Plk1-mediated phosphorylation of topors regulates p53 stability

Abstract

Polo-like kinase 1 (Plk1) overexpression is associated with tumorigenesis by an unknown mechanism. Likewise, Plk1 was suggested to act as a negative regulator of tumor suppressor p53, but the mechanism remains to be determined. Herein, we have identified topoisomerase I-binding protein (Topors), a p53-binding protein, as a Plk1 target. We show that Plk1 phosphorylates Topors on Ser718 in vivo. Significantly, expression of a Plk1-unphosphorylatable Topors mutant (S718A) leads to a dramatic accumulation of p53 through inhibition of p53 degradation.
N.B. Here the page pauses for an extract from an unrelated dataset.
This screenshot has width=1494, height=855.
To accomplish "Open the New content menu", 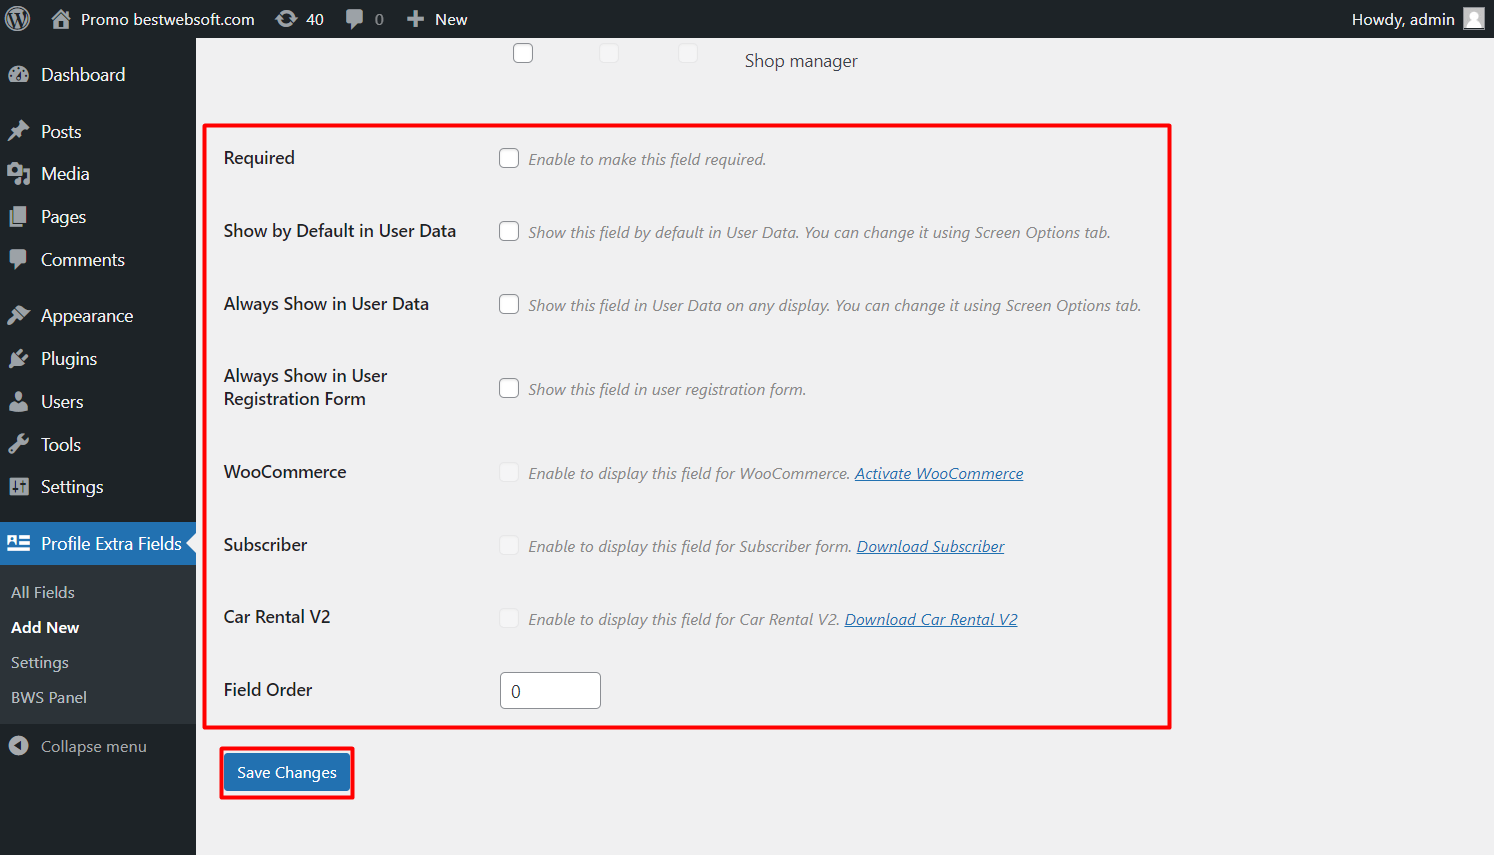I will 436,18.
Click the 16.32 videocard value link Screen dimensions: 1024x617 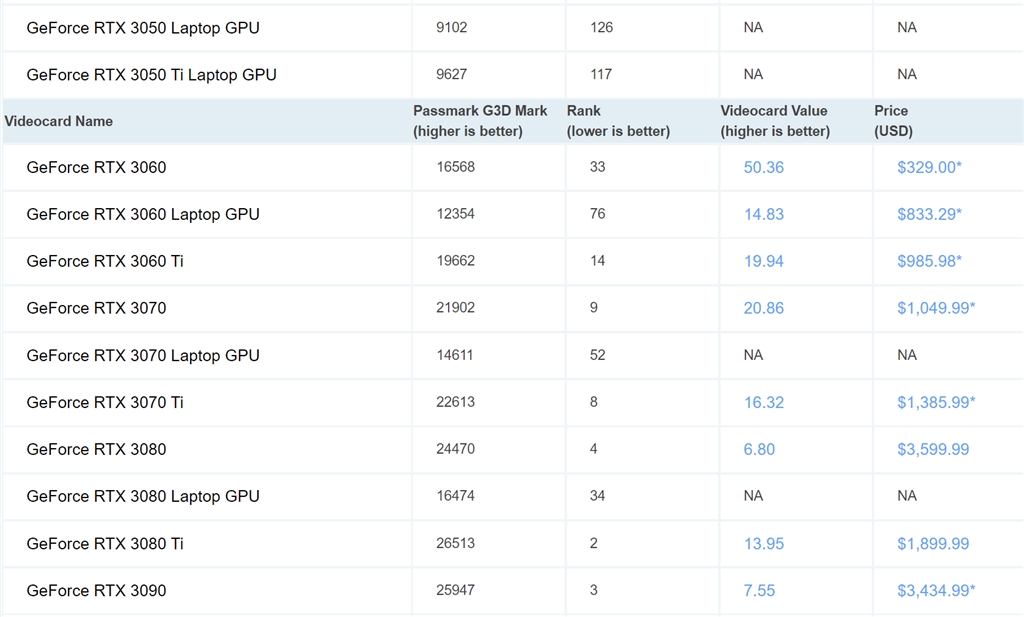tap(763, 402)
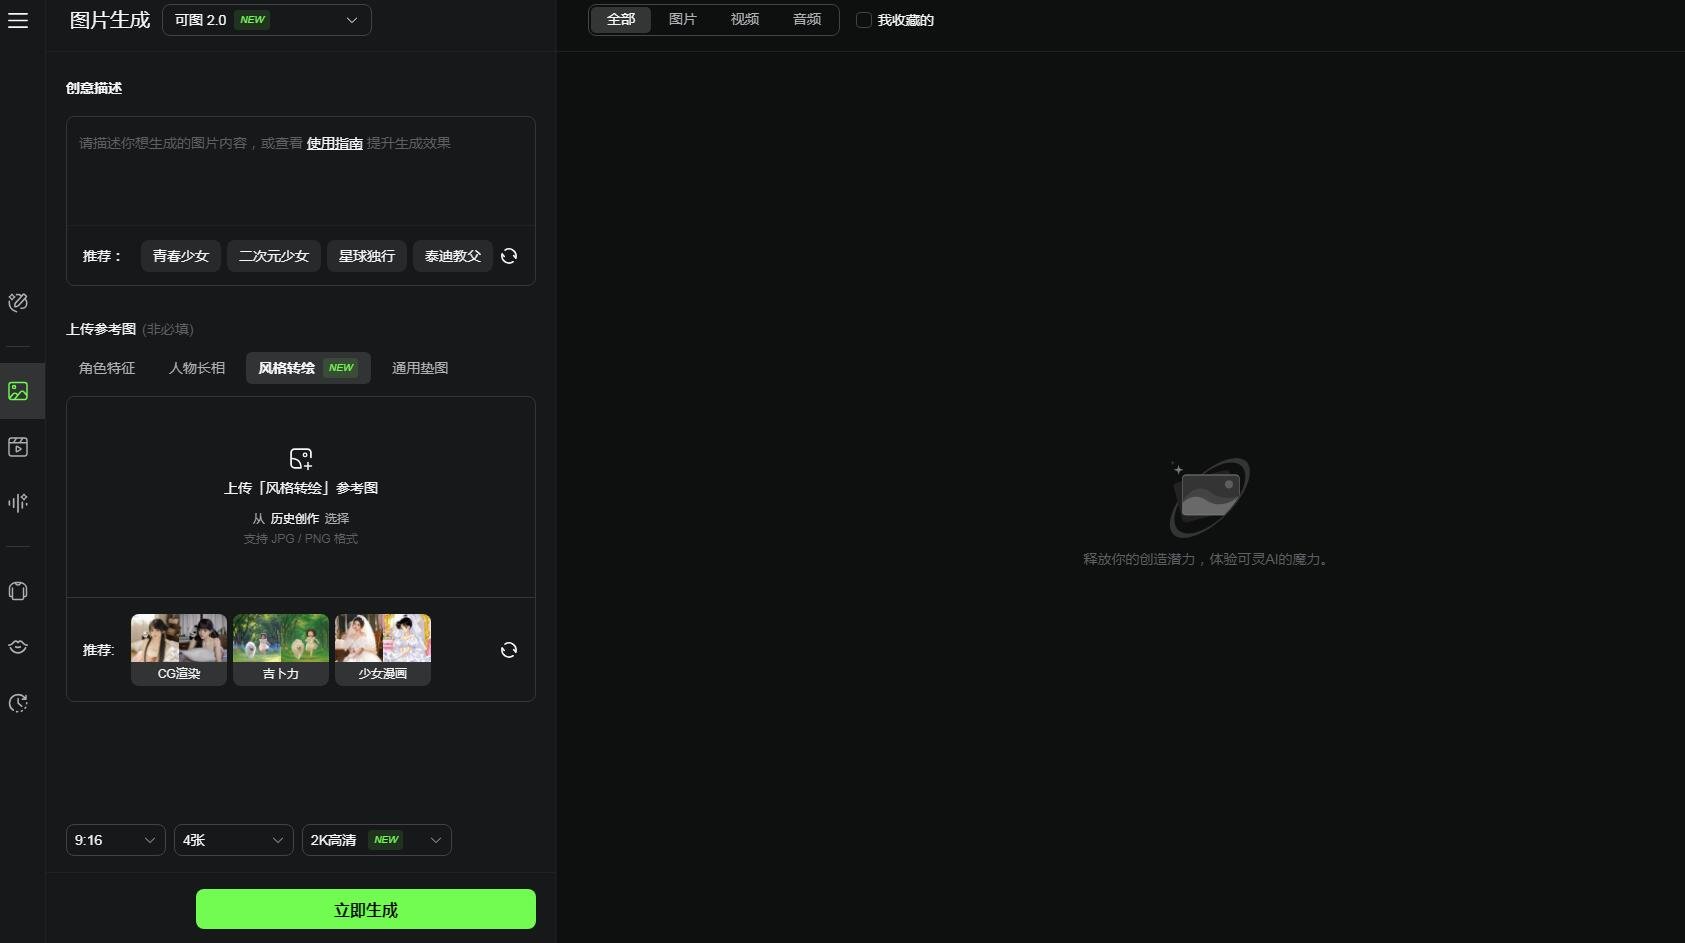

Topors is an ubiquitin and small ubiquitin-like modifier ubiquitin-protein isopeptide ligase (SUMO E3) ligase. Plk1-mediated phosphorylation of Topors inhibits Topors-mediated sumoylation of p53, whereas p53 ubiquitination is enhanced, leading to p53 degradation. These results demonstrate that Plk1 modulates Topors activity in suppressing p53 function and identify a likely mechanism for the tumorigenic potential of Plk1. © 2009 by The American Society for Biochemistry and Molecular Biology, Inc.